Given passage =>
StarRocks / starrocks

The world's fastest open query engine for sub-second analytics both on and off the data lakehouse. With the flexibility to support nearly any scenario, StarRocks provides best-in-class performance for multi-dimensional analytics, real-time analytics, and ad-hoc queries. A Linux Foundation project.
https://starrocks.io
Apache License 2.0
9.12k stars 1.82k forks source link

Aggregate model be uneven disk utilization #11744

Closed beanflower-bs closed 2 years ago

beanflower-bs commented 2 years ago

Steps to reproduce the behavior (Required)

  1. create agg model, partition by stat_date and distributed by key, all aggregate keys are a small number of dimension candidates

    CREATE TABLE `sal_eden_recommend_microvideo_nearby_feed_updown_agg` (
    `stat_date` date NULL COMMENT "yyyy-mm-dd fromat",
    `begin_time` char(20) NULL COMMENT "",
    `frequence` char(20) NULL COMMENT "",
    `layer_id` char(100) NULL COMMENT "",
    `experiment_id` char(100) NULL COMMENT "",
    `device_os` char(20) NULL COMMENT "",
    `gender` char(20) NULL COMMENT "",
    `video_time` double SUM NULL COMMENT "",
    `play_time` double SUM NULL COMMENT "",
    `play_completion_pv` bigint(20) SUM NULL COMMENT "",
    `click_pv` bigint(20) SUM NULL COMMENT "",
    `play_pv` bigint(20) SUM NULL COMMENT "",
    `follow_pv` bigint(20) SUM NULL COMMENT "",
    `comment_pv` bigint(20) SUM NULL COMMENT "",
    `like_pv` bigint(20) SUM NULL COMMENT "",
    `look_comment_pv` bigint(20) SUM NULL COMMENT "",
    `play_uv` bitmap BITMAP_UNION NULL COMMENT "",
    `follow_uv` bitmap BITMAP_UNION NULL COMMENT "",
    `comment_uv` bitmap BITMAP_UNION NULL COMMENT "",
    `like_uv` bitmap BITMAP_UNION NULL COMMENT "",
    `look_comment_uv` bitmap BITMAP_UNION NULL COMMENT "",
    `play_completion_uv` bitmap BITMAP_UNION NULL COMMENT ""
    ) ENGINE=OLAP
    AGGREGATE KEY(stat_date,begin_time,frequence,layer_id,experiment_id,device_os,gender)
    COMMENT "OLAP"
    PARTITION BY RANGE(`stat_date`)
    (PARTITION p0 VALUES [('0000-01-01'), ('2022-09-13')),
    PARTITION p20220913 VALUES [('2022-09-13'), ('2022-09-14')),
    PARTITION p20220914 VALUES [('2022-09-14'), ('2022-09-15')),
    PARTITION p20220915 VALUES [('2022-09-15'), ('2022-09-16')))
    DISTRIBUTED BY HASH(layer_id,experiment_id,device_os,gender) BUCKETS 32
    PROPERTIES (
    "replication_num" = "3",
    "dynamic_partition.enable" = "true",
    "dynamic_partition.time_unit" = "DAY",
    "dynamic_partition.time_zone" = "Asia/Shanghai",
    "dynamic_partition.start" = "-14",
    "dynamic_partition.end" = "3",
    "dynamic_partition.prefix" = "p",
    "dynamic_partition.buckets" = "8",
    "dynamic_partition.replication_num" = "3",
    "in_memory" = "false",
    "storage_format" = "DEFAULT"

Stored records =>
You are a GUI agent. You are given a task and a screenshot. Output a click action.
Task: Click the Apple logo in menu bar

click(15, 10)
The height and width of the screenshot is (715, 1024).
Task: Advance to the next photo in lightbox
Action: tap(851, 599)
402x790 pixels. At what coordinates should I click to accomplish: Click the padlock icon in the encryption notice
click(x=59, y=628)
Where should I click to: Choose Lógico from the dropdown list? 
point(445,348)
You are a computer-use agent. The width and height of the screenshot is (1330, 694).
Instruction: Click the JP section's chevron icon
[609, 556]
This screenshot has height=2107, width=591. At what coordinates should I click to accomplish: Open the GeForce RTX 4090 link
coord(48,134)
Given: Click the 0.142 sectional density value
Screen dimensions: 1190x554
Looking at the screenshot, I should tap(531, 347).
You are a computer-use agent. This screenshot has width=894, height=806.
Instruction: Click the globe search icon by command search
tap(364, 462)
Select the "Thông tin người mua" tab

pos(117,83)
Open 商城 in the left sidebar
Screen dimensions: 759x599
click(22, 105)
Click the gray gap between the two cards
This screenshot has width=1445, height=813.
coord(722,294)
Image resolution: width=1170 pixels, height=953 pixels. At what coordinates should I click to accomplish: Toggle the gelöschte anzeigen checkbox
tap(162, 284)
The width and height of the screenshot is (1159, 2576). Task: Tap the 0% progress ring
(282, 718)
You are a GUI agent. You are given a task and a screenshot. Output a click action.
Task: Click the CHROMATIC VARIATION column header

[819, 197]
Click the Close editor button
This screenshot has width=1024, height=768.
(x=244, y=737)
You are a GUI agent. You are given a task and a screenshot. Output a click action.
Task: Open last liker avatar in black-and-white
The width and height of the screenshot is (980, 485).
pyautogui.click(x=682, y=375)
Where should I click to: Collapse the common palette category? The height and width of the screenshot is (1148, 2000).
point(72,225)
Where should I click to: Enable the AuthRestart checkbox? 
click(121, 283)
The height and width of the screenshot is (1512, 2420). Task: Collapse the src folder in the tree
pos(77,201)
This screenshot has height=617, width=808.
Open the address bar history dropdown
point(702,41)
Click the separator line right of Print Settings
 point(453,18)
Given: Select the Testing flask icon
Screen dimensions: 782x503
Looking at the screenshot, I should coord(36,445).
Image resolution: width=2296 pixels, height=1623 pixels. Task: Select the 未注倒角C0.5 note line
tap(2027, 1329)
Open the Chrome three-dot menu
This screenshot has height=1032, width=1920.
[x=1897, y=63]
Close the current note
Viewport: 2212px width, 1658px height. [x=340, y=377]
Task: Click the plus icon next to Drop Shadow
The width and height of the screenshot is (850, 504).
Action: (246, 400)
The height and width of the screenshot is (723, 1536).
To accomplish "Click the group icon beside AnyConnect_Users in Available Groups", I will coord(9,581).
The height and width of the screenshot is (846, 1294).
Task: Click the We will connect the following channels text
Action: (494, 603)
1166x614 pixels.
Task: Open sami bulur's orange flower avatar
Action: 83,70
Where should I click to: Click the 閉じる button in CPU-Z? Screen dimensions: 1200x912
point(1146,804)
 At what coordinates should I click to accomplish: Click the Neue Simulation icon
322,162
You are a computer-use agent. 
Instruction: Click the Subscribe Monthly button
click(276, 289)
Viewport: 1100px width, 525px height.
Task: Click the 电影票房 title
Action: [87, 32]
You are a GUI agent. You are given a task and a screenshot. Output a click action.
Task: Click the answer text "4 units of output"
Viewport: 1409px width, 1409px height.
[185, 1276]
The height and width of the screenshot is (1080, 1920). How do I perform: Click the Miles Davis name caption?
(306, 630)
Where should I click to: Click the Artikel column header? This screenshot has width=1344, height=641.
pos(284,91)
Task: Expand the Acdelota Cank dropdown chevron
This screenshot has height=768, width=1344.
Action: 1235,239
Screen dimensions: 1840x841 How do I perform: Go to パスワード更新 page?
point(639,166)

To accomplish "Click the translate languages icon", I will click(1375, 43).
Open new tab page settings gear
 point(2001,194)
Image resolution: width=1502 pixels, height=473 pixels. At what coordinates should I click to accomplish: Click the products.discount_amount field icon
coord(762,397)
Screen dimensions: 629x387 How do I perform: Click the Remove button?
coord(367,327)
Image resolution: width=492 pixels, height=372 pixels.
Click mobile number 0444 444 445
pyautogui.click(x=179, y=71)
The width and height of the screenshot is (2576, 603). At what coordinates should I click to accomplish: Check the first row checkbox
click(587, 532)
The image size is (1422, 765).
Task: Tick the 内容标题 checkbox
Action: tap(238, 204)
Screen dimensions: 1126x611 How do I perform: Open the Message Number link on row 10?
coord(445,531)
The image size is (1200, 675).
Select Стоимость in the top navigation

What is expected => In the uneven disk utilization issue, explain in one to three sentences what the first reproduction step sets up. Rely only on the text to answer.

Solution to the exercise => It creates an aggregate model table partitioned by stat_date and distributed by key, in which every aggregate key has only a small number of dimension candidates. The accompanying statement partitions by range on `stat_date` and distributes by hash on `layer_id`, `experiment_id`, `device_os` and `gender` into 32 buckets.